(Records from a data source)
%%
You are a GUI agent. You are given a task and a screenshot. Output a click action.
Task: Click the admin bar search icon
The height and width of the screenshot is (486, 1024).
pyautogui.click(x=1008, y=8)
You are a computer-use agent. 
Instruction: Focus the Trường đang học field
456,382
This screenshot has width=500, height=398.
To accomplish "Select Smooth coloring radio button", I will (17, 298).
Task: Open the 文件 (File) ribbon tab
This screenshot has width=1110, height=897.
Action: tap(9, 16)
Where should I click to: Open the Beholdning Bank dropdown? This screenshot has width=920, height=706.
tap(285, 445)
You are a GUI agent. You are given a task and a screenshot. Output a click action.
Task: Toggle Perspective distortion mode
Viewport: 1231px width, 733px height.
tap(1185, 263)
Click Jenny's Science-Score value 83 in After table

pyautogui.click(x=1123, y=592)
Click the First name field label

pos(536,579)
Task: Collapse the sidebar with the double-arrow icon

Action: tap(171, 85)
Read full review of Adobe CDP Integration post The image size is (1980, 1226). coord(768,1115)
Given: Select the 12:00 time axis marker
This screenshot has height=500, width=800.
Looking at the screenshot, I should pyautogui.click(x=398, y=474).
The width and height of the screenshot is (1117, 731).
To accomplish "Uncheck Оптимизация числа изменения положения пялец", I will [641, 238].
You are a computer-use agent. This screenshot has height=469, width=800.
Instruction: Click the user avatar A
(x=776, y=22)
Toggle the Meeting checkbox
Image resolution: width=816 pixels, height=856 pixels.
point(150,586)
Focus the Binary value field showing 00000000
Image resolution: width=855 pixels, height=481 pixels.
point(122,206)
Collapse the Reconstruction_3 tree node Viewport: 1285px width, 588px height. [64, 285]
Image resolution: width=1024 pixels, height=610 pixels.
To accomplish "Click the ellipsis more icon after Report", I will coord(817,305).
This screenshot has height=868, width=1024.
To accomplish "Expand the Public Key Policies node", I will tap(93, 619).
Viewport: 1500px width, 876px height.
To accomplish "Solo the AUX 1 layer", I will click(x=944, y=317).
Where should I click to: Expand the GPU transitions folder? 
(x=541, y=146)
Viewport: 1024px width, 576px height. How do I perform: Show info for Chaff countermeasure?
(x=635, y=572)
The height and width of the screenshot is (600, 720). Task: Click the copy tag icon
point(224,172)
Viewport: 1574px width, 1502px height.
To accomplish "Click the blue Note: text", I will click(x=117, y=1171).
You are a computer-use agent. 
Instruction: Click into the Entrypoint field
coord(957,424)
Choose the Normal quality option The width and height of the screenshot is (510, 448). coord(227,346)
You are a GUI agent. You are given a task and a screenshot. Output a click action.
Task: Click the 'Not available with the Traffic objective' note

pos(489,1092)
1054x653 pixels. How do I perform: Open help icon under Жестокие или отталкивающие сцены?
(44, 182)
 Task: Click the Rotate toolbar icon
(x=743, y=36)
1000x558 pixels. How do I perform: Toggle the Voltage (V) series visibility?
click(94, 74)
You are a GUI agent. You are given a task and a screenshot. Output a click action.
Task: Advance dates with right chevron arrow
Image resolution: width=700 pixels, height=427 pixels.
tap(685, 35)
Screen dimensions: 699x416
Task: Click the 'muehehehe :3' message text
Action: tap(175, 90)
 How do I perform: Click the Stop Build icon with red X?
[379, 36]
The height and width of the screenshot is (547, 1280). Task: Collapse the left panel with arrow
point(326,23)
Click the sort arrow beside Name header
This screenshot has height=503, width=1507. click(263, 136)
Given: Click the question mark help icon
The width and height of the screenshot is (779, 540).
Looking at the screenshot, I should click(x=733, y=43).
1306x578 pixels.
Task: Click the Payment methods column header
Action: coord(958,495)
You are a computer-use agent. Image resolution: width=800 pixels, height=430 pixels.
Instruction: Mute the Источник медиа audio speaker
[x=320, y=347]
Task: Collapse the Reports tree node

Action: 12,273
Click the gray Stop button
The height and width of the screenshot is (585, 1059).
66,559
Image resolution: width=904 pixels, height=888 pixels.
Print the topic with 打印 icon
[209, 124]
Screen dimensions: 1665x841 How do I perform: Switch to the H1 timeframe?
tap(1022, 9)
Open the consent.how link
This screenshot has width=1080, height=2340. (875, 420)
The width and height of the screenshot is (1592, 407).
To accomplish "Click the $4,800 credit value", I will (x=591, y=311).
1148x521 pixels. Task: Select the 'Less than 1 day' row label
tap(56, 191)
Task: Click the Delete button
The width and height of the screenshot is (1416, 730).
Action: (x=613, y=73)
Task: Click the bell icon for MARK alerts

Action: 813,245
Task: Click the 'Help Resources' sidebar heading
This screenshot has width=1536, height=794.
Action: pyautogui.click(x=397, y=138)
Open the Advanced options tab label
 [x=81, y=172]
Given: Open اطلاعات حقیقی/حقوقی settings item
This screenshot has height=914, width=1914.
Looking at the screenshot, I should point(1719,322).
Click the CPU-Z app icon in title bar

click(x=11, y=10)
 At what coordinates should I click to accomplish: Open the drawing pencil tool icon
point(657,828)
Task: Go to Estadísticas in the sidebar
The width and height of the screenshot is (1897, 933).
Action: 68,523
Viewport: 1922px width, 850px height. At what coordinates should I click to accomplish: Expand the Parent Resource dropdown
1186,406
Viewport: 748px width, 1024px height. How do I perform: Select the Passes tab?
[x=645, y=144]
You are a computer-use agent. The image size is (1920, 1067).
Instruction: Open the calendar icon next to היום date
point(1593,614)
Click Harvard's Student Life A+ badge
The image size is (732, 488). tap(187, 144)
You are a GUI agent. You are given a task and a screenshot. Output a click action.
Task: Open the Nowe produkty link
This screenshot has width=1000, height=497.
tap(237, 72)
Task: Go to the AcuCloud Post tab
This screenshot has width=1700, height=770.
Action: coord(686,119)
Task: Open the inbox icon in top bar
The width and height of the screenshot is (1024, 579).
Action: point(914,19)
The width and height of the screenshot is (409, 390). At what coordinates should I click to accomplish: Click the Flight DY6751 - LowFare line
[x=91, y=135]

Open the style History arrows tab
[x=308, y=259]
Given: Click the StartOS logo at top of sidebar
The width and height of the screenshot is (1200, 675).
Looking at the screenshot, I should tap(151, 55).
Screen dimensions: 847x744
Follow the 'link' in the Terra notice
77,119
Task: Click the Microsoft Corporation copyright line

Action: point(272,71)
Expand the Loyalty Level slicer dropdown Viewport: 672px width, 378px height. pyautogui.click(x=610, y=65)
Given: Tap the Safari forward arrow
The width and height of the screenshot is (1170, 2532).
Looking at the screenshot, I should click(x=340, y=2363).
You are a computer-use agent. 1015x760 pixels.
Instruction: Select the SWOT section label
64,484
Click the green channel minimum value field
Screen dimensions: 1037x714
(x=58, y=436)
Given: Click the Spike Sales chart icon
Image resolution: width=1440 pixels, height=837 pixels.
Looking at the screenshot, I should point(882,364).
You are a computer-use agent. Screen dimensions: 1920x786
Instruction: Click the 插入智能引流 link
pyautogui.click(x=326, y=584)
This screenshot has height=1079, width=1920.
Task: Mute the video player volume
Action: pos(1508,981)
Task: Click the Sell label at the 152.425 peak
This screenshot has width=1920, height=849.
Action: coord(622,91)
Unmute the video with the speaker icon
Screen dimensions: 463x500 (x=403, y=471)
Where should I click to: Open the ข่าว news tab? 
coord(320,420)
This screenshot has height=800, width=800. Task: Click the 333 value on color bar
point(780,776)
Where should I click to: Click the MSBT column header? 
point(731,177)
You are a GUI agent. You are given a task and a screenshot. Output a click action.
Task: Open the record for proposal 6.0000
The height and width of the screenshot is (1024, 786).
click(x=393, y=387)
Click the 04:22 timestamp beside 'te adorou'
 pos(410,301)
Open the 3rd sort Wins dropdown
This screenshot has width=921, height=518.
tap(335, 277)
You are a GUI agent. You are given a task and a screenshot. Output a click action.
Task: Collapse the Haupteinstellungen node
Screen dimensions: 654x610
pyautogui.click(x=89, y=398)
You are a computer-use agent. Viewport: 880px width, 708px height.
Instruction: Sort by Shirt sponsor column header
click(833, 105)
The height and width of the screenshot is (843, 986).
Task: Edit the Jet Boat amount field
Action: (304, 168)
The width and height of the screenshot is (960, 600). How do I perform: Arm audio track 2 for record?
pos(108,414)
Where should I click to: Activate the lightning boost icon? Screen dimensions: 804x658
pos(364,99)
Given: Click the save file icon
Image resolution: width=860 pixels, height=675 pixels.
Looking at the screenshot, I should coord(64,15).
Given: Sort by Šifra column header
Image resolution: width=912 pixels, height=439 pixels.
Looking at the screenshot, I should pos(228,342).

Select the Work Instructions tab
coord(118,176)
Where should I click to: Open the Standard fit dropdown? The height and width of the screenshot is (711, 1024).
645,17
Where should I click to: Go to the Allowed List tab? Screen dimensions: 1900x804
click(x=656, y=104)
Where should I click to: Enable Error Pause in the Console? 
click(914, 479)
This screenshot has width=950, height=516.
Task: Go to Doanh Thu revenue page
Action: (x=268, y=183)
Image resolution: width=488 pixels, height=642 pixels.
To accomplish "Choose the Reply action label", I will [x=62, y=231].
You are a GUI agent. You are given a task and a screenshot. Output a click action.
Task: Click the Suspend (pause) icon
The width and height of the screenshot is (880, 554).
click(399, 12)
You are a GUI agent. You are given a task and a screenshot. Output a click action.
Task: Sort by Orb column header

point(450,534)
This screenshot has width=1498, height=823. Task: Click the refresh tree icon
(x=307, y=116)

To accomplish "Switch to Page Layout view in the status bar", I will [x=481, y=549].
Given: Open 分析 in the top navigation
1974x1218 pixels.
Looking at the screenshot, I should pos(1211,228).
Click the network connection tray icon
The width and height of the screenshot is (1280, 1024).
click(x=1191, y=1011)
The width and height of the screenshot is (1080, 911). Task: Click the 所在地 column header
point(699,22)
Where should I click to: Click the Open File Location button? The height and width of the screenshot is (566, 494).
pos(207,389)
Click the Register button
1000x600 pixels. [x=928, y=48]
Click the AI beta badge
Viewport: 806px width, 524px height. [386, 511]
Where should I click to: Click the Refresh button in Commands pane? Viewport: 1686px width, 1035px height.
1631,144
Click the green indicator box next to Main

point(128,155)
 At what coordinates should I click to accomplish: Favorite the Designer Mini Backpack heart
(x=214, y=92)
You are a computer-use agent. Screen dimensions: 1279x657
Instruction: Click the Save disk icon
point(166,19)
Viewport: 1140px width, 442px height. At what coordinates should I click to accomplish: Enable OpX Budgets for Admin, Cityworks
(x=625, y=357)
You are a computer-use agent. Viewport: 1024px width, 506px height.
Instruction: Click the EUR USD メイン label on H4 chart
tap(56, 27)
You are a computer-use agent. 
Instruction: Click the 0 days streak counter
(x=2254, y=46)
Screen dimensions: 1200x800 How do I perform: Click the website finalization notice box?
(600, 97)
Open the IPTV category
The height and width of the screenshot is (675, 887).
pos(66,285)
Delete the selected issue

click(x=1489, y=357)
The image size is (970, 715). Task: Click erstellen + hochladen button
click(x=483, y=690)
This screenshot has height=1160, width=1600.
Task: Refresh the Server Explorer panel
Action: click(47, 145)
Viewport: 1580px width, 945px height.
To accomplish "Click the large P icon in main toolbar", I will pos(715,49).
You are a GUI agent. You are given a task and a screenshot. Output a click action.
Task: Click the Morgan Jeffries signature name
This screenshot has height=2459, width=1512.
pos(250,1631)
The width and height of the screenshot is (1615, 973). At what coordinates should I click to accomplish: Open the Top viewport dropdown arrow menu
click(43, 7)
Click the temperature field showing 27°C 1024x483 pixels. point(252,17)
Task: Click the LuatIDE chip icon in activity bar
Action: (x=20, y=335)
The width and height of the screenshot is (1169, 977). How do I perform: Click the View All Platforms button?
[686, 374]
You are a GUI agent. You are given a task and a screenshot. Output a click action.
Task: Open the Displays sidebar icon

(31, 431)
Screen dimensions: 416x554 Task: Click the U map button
%%
• WHAT IS REQUIRED:
Using only the entries above, output the line with "You are a computer-use agent. Viewport: 1024px", the line with "Open the IPTV category", and all lines between them, exactly as they stand.

• SOLUTION FOR THIS TASK:
You are a computer-use agent. Viewport: 1024px width, 506px height.
Instruction: Click the EUR USD メイン label on H4 chart
tap(56, 27)
You are a computer-use agent. 
Instruction: Click the 0 days streak counter
(x=2254, y=46)
Screen dimensions: 1200x800 How do I perform: Click the website finalization notice box?
(600, 97)
Open the IPTV category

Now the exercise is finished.